Jerome Robbins Dance Division, New York Public Library © Estate of George Platt Lynes

Courtesy Keith de Lellis Gallery © Estate of George Platt Lynes
Building on this revelation, Mauss identifies one of the male models in the fashion advertisement as the American ballet dancer Nicholas Magallanes, one of Lynes’s frequent subjects and a charter member of the New York City Ballet. A 1950 photograph Lynes made for George Balanchine and Jerome Robbins’s ballet Jones Beach uses a similar otherworldly set of a beach and features Magallanes cradling the dancer Tanaquil Le Clercq, whose pose is strikingly akin to that of the model in Demus. Finally, Mauss links this dance image to a spectacular male nude that Lynes photographed on the same set as the Jones Beach image, perhaps on the same day, in which a male model strikes this same pose but is turned upside down and rotated toward the camera in what Mauss describes as “a flagrant consecration of the rectum.”
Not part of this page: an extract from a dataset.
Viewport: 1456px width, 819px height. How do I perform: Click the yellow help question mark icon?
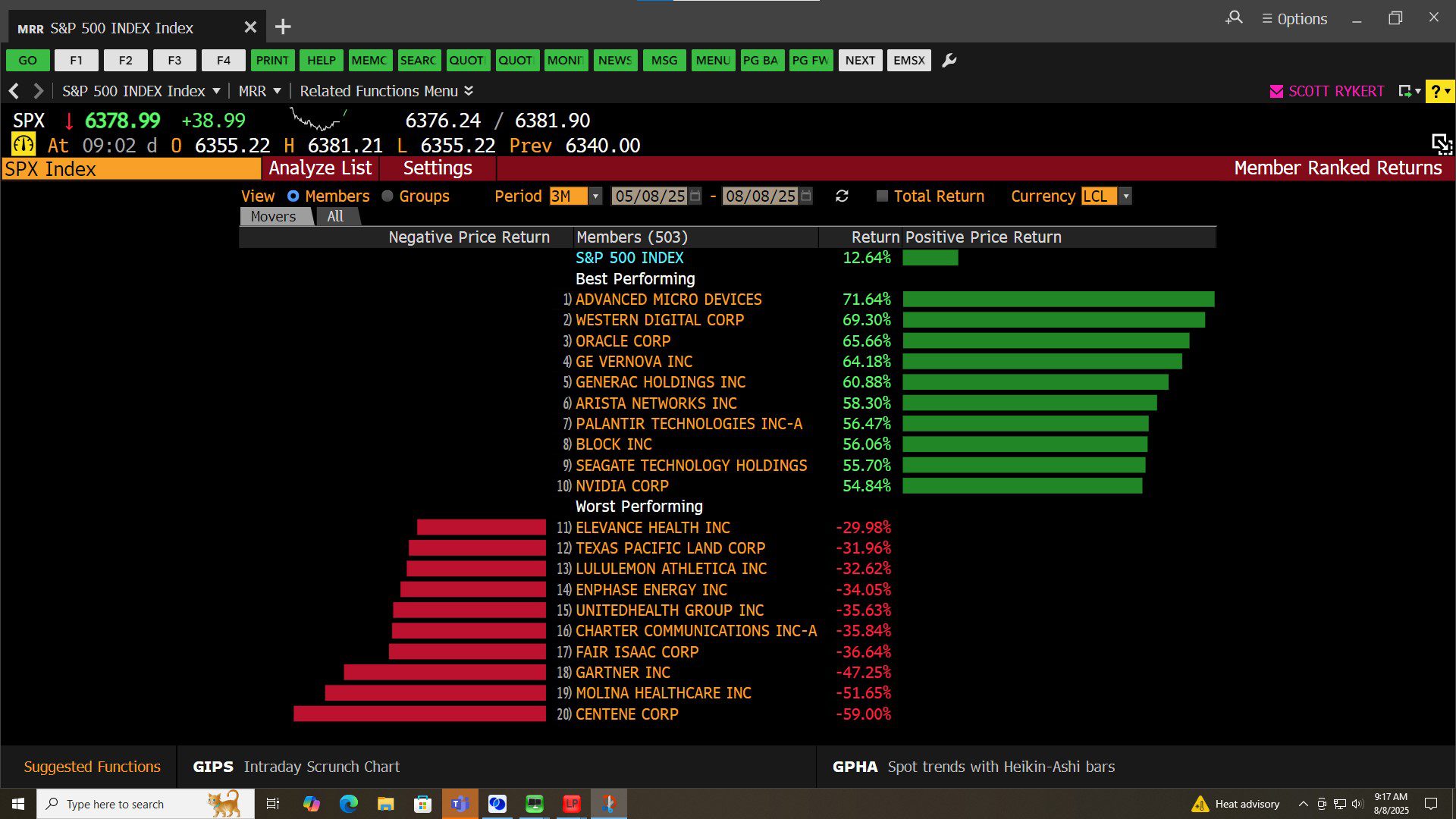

Earlier in his text, Mauss asks: “Could Lynes’s work be seen as a new form that fused commercial imaging with vanguard aesthetics, and opened up the performative potential of the photographer’s studio? Would it not be more accurate to call Lynes an artist who used a camera rather than labeling him a studio photographer?” Though photographers may bristle at the second question, it identifies Lynes’s work as an important antecedent to the conceptual photography that prevailed at a much later period in the 1980s. As Miller writes in her essay on PaJaMa, the staging of scenes for the camera “anticipated the postmodern turn toward artists who used photography as an instrument of self-performance and role-playing.” In the staged photographs of PaJaMa, one begins to see a precursor to the far-off stares of motionless figures in Gregory Crewdson’s tableaux or, as Miller notes, artists of the Pictures Generation, including Cindy Sherman.
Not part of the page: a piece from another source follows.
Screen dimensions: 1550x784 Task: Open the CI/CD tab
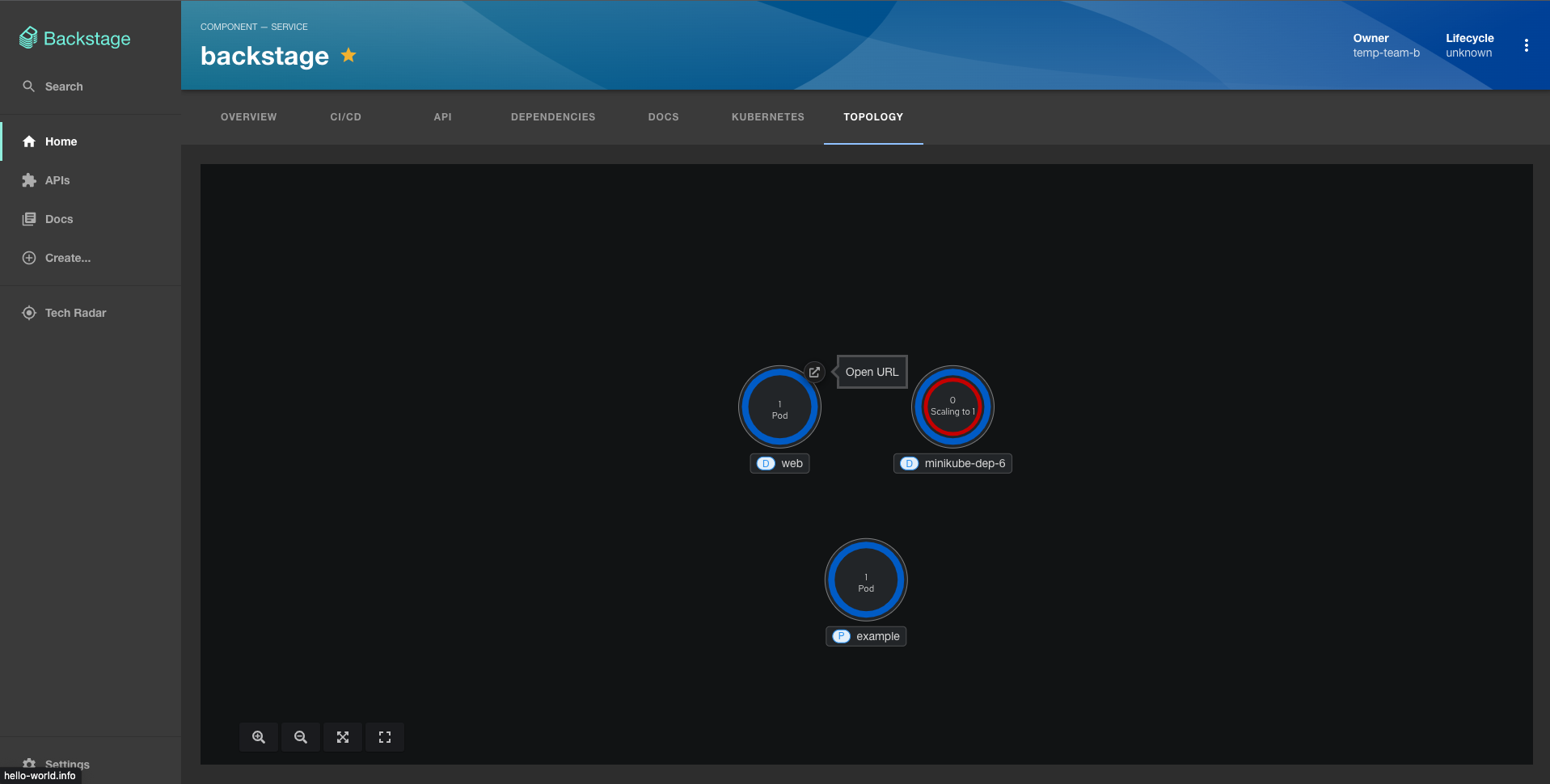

Princeton University Art Museum
Body Language is part of a resurgence of interest in these mid-twentieth-century queer photographers, beginning in 2019 with two concurrent shows about queer modernism in New York: Lincoln Kirstein’s Modern at the Museum of Modern Art, New York, and The Young and Evil, curated by Jarrett Earnest at David Zwirner Gallery. Since then, the gay photography historian Allen Ellenzweig has published an extensive biography of Lynes, The Daring Eye (2021), and the art director Sam Shahid has released a documentary about Lynes titled Hidden Master: The Legacy of George Platt Lynes (2024). Artists have also depicted similar themes of love and desire, particularly through staged photography. These projects include Ian Lewandowski’s intricate and luminous contact prints of queer communities in conversation with vintage prints by PaJaMa and Lynes and the recent exhibition Communion at Brick Aux Gallery in Brooklyn of photographs by the self-taught photographer Kris Mendoza, who describes sharing a “spiritual connection” with PaJaMa.
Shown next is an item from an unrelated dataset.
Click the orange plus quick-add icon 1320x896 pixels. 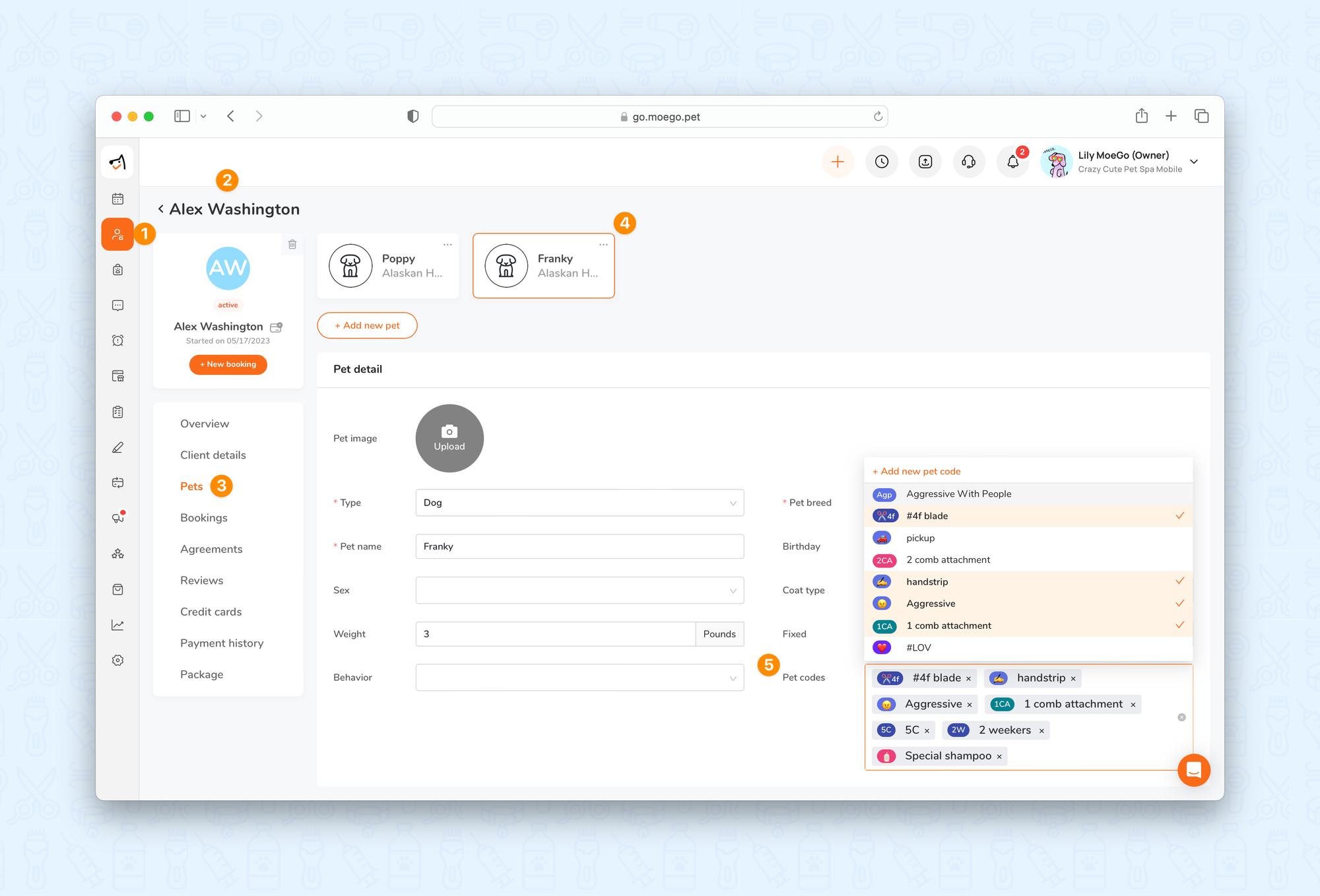[838, 162]
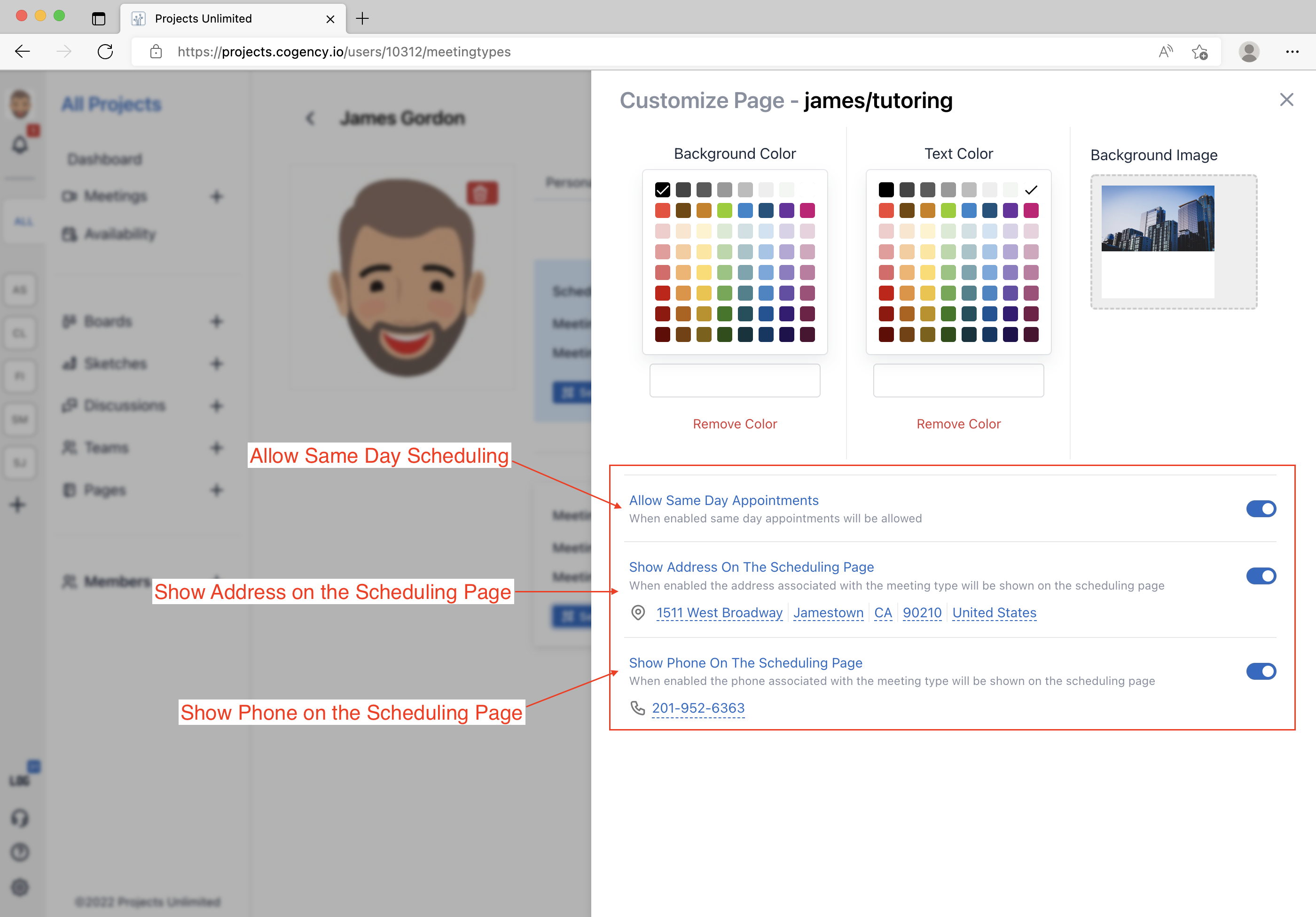Viewport: 1316px width, 917px height.
Task: Close the Customize Page panel
Action: click(x=1286, y=100)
The concept of a “gift image”—an artwork that has no immediate purpose other than to act as an expression of friendship or shared queerness—is particularly important to consider now, in a time when art and arts education have become over-professionalized. Mauss considers the function of gift images to be “not unlike love letters, or the circulation of painted portrait miniatures among friends, lovers, and family members in eighteenth- and nineteenth-century England and the United States, or the exchange of painted fans inscribed with verse between nineteenth-century painters, poets, and their muses.” Artists should be trading more inscribed fans; as something to be shared among artists, this book shows the potential of such an exchange. Lynes, the authors of Body Language note, was devoted to creating a “future history of art”—a line that is also used as the book’s epigraph. In a sense a gift image itself, Body Language provides a fascinating, deeply researched background for the enigmatic works these queer artists left behind, helping to illuminate their contributions for generations to come.
Body Language: The Queer Staged Photographs of George Platt Lynes was published by the University of California Press in 2023.